7. Review Common Crisis Scenarios
Creating and analysing a hypothetical crisis is critical when developing a crisis communication plan. Not only that, but it can also hugely benefit your crisis response strategy.
How? These hypothetical crises can help your team role play different scenarios, and consider best outcomes. Your team can then use the insights gained through role play and group discussions to refine the communication and response strategy.
For example, in one of the hypothetical crises, you may realise you have information gaps. Being unaware that a problem is brewing means you take a long time to respond. You can use those insights to adjust your internal operations.
Or perhaps, you might realise your holding statement is not transparent. You’d need to review and revise your strategy.
As you can imagine, your team will come up with much better drafts doing this in advance. Everything is a lot easier when you’re not under pressure from an existing crisis.
8. Set Internal Procedures
In your crisis communications plan, lay down the internal procedures to be followed during a crisis. For one, you must determine how you will distribute information to staff. You want to use multiple communication channels to ensure your message is getting out there.
For example, in the event of a security-related crisis, you want to send notifications through emails, SMS, and other channels. Using multiple channels increases the chances of your employees seeing that critical notification.
Looking back at the University of Washington’s crisis communications plan, you can see they provide details on communication channels the team can use based on the type or size of the emergency.
You want key personnel to role-play common eventualities. Be sure to provide key staff with the necessary skills they need to operate effectively during a crisis. For example, you want your company spokesperson to be comfortable in front of the press. That means giving them media training.
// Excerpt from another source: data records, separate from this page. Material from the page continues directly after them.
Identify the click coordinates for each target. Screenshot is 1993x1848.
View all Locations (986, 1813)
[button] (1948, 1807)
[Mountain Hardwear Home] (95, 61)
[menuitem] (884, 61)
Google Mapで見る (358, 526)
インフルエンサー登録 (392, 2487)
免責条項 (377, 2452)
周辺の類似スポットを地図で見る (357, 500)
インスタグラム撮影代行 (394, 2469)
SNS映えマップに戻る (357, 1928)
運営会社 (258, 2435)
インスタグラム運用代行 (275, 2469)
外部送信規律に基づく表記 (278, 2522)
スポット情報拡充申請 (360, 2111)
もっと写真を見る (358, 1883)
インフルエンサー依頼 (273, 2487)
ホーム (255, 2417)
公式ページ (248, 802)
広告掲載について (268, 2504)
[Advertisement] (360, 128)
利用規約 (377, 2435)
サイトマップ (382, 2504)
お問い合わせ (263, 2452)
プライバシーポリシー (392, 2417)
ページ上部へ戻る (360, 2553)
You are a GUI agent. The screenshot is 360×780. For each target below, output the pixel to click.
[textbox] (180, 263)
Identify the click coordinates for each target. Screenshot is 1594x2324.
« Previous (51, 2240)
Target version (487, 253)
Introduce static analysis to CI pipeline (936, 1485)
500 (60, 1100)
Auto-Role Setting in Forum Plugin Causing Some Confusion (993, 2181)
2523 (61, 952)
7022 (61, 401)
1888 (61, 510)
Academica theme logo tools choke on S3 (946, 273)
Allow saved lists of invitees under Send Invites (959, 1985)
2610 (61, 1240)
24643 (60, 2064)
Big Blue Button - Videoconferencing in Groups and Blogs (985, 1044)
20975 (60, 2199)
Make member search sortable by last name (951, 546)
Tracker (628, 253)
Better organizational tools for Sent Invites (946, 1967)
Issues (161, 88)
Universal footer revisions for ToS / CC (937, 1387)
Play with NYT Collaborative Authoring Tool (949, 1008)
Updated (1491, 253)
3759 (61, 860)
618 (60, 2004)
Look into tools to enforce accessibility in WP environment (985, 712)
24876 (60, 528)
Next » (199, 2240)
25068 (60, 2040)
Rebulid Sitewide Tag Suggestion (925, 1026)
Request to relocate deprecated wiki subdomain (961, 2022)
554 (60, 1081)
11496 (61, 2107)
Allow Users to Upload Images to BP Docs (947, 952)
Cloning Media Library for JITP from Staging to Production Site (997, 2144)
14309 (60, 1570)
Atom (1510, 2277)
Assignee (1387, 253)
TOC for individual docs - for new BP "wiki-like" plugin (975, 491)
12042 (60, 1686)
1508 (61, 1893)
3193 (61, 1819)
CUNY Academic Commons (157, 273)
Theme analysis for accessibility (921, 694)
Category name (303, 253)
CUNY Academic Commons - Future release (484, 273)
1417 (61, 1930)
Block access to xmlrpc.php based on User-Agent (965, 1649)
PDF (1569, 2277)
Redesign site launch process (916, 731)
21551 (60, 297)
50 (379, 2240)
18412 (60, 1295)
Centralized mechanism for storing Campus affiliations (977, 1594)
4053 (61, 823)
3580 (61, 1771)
Moreover, set some ground rules on things like talking to the media and using social media during a crisis. Let your employees know who they should refer inquiries to during a crisis.
Closing my crisis tips
If you work in marketing or PR there’s a good chance you will work at a company that experiences a crisis during your professional career. That’s almost inevitable. Having a crisis communication plan in place when a crisis occurs increases the likelihood that things are handled calmly and professionally. Companies that have such systems in place are far more likely to come out of a crisis with their brand reputation intact and in some cases stronger.
In my guide above you learned eight critical elements your crisis communication plan needs to succeed. Start by creating a crisis management team and building a contact list. Next, identify key stakeholders and create a social media plan.
From there, draft key responses, establish a monitoring & alert system, and review common crisis scenarios. Finally set internal procedures to be followed during a crisis.
Don’t wait until a crisis hits to start appointing a spokesperson and craft your responses. Instead, use my guide to create a solid crisis communication strategy beforehand. That will give you the best chance at keeping your brand intact even during the worst of crises. Good luck.